Output distribution of rand()

I wanted to ask about the output distribution of floating-point rand(): Naively, I would have expected the following distribution:
-the sign bit is zero
-the mantissa is a random bitstring
-the signigicant is an exponentially distributed integer, e.g. const-leading_zeros of an infinite bitstream
-subnormals can be rounded to zero, but should not appear in real life for 32-bit or 64-bit numbers (probability of 2^(-2^(7)) for Float32 which is approximately never)

This corresponds to sampling a random real number in [0,1], according to uniform distribution, and rounding down to the next representable floating point number.

In reality, this is not the case:

julia> function ff(N,k, fT,iT)
              for n=1:N
              r=rand(fT)
              i=0
              if r < 2.0^(-k)
              rr=reinterpret(iT, r)
              @show r
              @show rr
              i+=1
              i>10 && return nothing
              end end
              nothing
              end

julia> srand(42); ff(1<<25, 24, Float64, UInt64)
r = 5.29506605229102e-8
rr = 0x3e6c6d7bbe000000
julia> srand(42); ff(1<<25, 24, Float32, UInt32)
r = 0.0f0
rr = 0x00000000
r = 0.0f0
rr = 0x00000000
r = 0.0f0
rr = 0x00000000
r = 0.0f0
rr = 0x00000000

From this it is pretty clear that a more naive construction is used; e.g. setting the mantissa as a random bitstring, and float-subtracting one, which corresponds to setting mantissa0=rand52; significant=const+leading_zeros(mantissa0); mantissa = mantissa0 << (leading_zeros(mantissa0)+1), which shifts in all-zero bits from the right, instead of shifting in random bits.

Is this distribution standard / intended?

Should this be documented? (i.e. the fact that only 23/52-bit fixed-point numbers are generated and the the probability of rand(Float32)==0 is very large)

1 Like

Is this distribution standard / intended?

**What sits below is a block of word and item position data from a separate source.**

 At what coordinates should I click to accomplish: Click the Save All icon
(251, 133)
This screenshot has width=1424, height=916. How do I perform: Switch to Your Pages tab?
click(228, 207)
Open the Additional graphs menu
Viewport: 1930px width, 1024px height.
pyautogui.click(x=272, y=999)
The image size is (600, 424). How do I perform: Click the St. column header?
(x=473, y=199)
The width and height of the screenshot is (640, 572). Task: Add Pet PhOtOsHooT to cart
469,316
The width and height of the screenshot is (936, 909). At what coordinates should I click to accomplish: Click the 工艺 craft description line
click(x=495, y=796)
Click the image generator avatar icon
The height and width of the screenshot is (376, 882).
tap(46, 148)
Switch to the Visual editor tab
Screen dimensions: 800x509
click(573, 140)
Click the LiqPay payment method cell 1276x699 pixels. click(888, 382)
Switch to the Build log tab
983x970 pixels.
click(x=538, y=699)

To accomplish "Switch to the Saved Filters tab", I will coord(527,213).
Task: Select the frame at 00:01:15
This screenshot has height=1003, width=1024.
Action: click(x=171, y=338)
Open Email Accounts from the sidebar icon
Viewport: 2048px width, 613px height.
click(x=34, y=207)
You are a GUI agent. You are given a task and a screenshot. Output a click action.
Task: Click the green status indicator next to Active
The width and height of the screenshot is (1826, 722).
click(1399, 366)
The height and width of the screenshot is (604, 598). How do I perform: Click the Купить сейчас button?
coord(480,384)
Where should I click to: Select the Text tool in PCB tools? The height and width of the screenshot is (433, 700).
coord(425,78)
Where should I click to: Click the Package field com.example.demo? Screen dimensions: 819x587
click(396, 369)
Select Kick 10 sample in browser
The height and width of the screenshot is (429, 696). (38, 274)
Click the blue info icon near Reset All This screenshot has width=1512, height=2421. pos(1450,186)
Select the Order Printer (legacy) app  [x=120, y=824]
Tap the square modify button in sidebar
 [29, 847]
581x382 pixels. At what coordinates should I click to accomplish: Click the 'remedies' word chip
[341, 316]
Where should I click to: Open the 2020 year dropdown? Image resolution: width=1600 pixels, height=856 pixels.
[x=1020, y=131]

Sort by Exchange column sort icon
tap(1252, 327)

This is how dSFMT, which is used internally works: it only generates 52 random bits at a time, and uses that to produce a random Float64 in [1, 2), to which 1 is substracted. Nowadays, we do the substraction on the Julia side. So yes this is intended, and generating a random float in [0,1) in a more perfect way in software (given uniform random bits packed in an UInt64) would be much less time efficient that this hack. I’m no expert at all on the topic, but this looks very similar to using x = a+rand()*b to get a random number in [a, a+b), which is a relatively widespread technique in scientific packages (and in “modern” C++ – at least the g++'s standard library – as well if I remember correctly).

1 Like

Thanks. A “correct” [0,1)-float would take 54 bits of entropy, instead of 52; alas, with a variable bit-rate encoding.

Reason for asking was that I was thinking about submitting a PR for a CSPRNG, and as far as I understood, there is currently no generic structure that does buffering and conversion-to-float from a random bitstream?

Using the native instructions, aes128-ctr has roughly the same speed as dsfmt for generating uint64 (on julia 0.7, on my machine, and with caching of all the roundkeys, which amounts to <12 x i128>=192 bytes of state).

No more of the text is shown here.